So. Long(36)
Holy fucking—oh shit. No.
I grip the hair at my temples, growling.
I turn and glare at Chloe, looking all innocent and shit, lying in the doorway. “I should make a hat out of you, you little turd.”
Several pages of the blood, sweat, and tears that I’ve wrung out of my blocked-up creative center are gone. Simply gone. Covered over by Chloe the Terrorist.
I take a deep breath. And another. And a third, trying to calm myself.
It’s okay. It has to be okay. I’ll SAVE AS a new document, and then recover the other one. Surely, it auto-saved at some point.
“Please, God, let it have auto-saved. Please!”
Mom pokes her head around the doorframe. “Everything all right in here?”
I fight the bitter words I want to spit at the universe.
Mom doesn’t deserve that. This isn’t her fault. “The cat got on my laptop. She erased some of my latest book. I’ll have to recover the document. But it’s okay. I’ll deal with it.”
Mom leans against the wall, just inside the room. “You should think about locking her out. She’s a kitten. She doesn’t know any better.”

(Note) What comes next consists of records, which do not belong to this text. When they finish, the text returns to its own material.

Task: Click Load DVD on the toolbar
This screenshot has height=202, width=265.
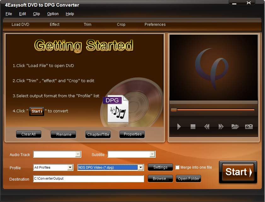Action: click(20, 25)
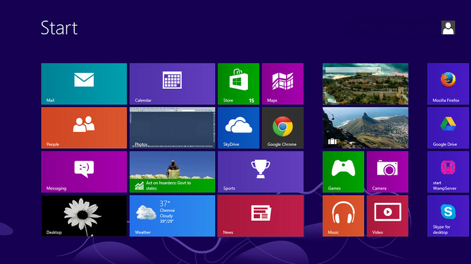Open the Music headphones tile

click(x=343, y=215)
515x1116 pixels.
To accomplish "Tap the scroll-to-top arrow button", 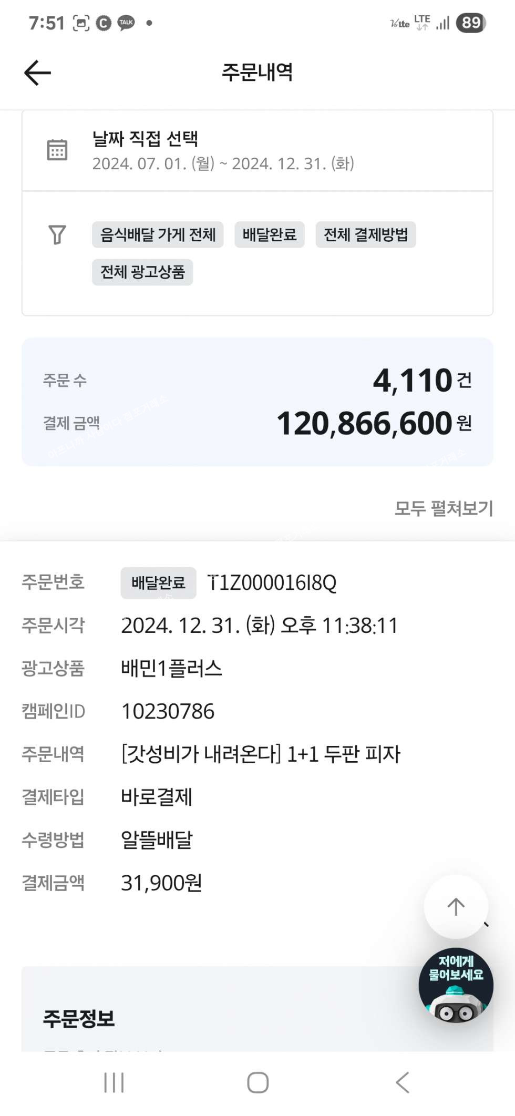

I let out a sigh. “I usually do lock her out of my office, but the doorbell rang, and I—I forgot.”
Mom picks up Chloe and kisses the top of her head. “Poor kitty, you didn’t mean to mess up anything, did you?”
The woman is a traitor. “You hate me, don’t you?”

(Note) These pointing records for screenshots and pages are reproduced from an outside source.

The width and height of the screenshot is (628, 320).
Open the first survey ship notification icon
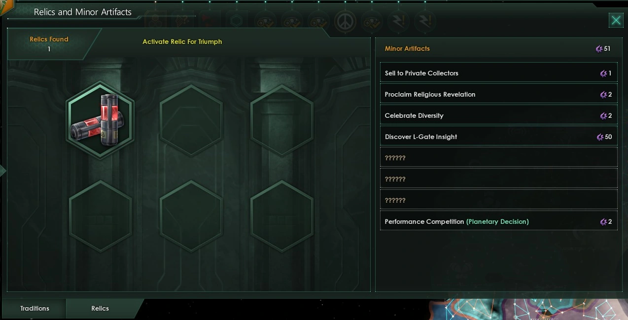(x=264, y=22)
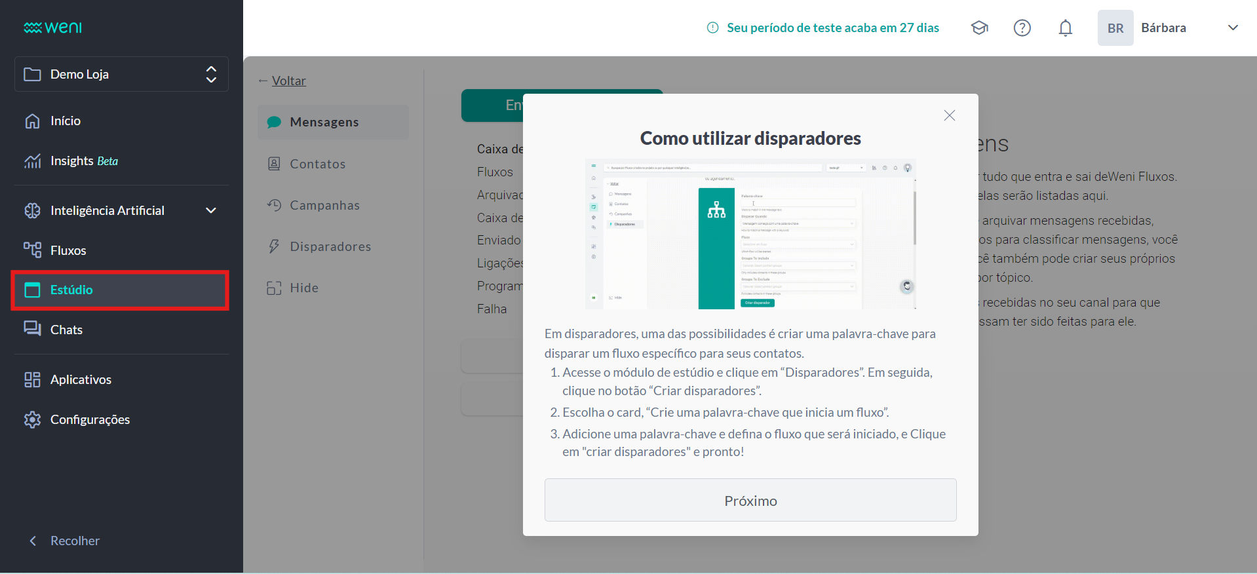Open Início in the sidebar
This screenshot has height=574, width=1257.
coord(66,121)
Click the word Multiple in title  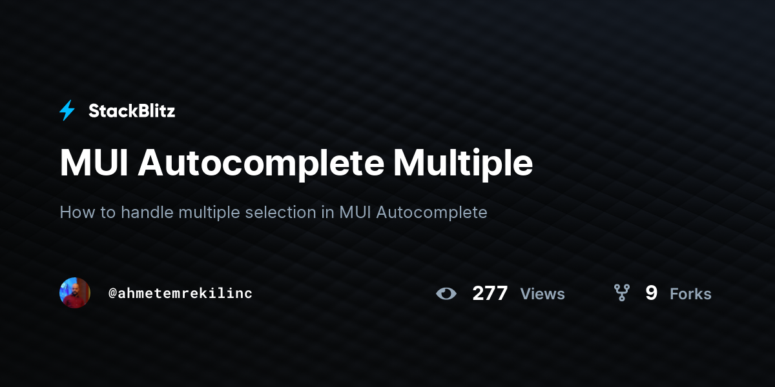(x=463, y=163)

“Of course I don’t hate you.” Mom gives a little smile. “I love you. You know that.”
I rub the ache developing between my eyebrows.
She takes a step further into my office. “You’ll have to be more careful—”
I hold up one hand to stop her from sitting. “Mom, I need to get busy.”
“Oh, of course. I’ll go make us some lunch. I brought greens and black-eyed peas.” She sing-songs that last part—the part that makes my insides wither like a tree doused in diesel.
“None for me, thanks.”
Mom purses her lips. “You need to eat. I’ll fix you a plate.”
“Really, I’m not hungry.” I’m ravenous, but I’m not eating greens or peas. Years of being force fed rabbit food and legumes ruined me for anything not drenched in ranch dressing.
“Your body needs sustenance. All day, you sit in here typing on that computer. You’re going to waste away.”
She turns toward the kitchen.
“But, Mom, you know I don’t like”—I slump in my chair, my voice trailing off—“black-eyed peas or greens.”
She’s humming her way down the hall and doesn’t even care that she wants to feed me my most despised foods.
After only three more interruptions from Mom, for the death lunch, to show her where I keep the laundry soap, and to help her carry in the other six bags of clothes and toys she brought for Clarissa, plus two and a half hours of searches and opening and closing documents, I admit defeat.
I’m woefully under-educated in all things technical and clerical.
I can’t find it. It’s not here. The only thing I have left of the first quarter of my novel is what’s left after the Chloe-tastrophe and a copy of it the way I saved it before she decided my keyboard looked like a hammock.
I drop my forehead to my desk.
God, don’t you love me anymore?
How am I ever going to make rent? Those words took so much to get onto the screen.
Chloe weaves between my feet as I trip my way into the living room.
Mom looks up from her magazine. “Oh, good. You’re done. I didn’t want to bother you.”
Like she’s not bothered me at all today?
Finally, I manage to talk her into heading home before the traffic gets too heavy.
She loads her dishes of left over dirt beads and weeds—I mean, beans and greens—into the car. “All right then, I guess I’ll be on my way. You’ll call when Clarissa is home, right?”
I give a non-committal grunt and try to sidestep Mom’s hug.
“Oh, stop it. Give your mother a hug. You might never see me again.”
If only…
I suck in a deep breath as she takes hold of me like a polar bear hugs a seal it particularly hates.
I wheeze one word. “Mom?”
She doesn’t loosen her death grip. Instead, she squeezes tighter. “Oh, I just love you.”
I clamp my cheeks together, but there’s no helping it. A fog horn rips out of my ass. It bounces off the houses as it echoes down the street. It’s surprising a blinding light doesn’t shoot out of my forehead.
Mom lets go of me and covers her face. “Kelsey Marie!”
“Well, it’s your fault. You’re the one who thinks a hug is a test of strength and endurance.”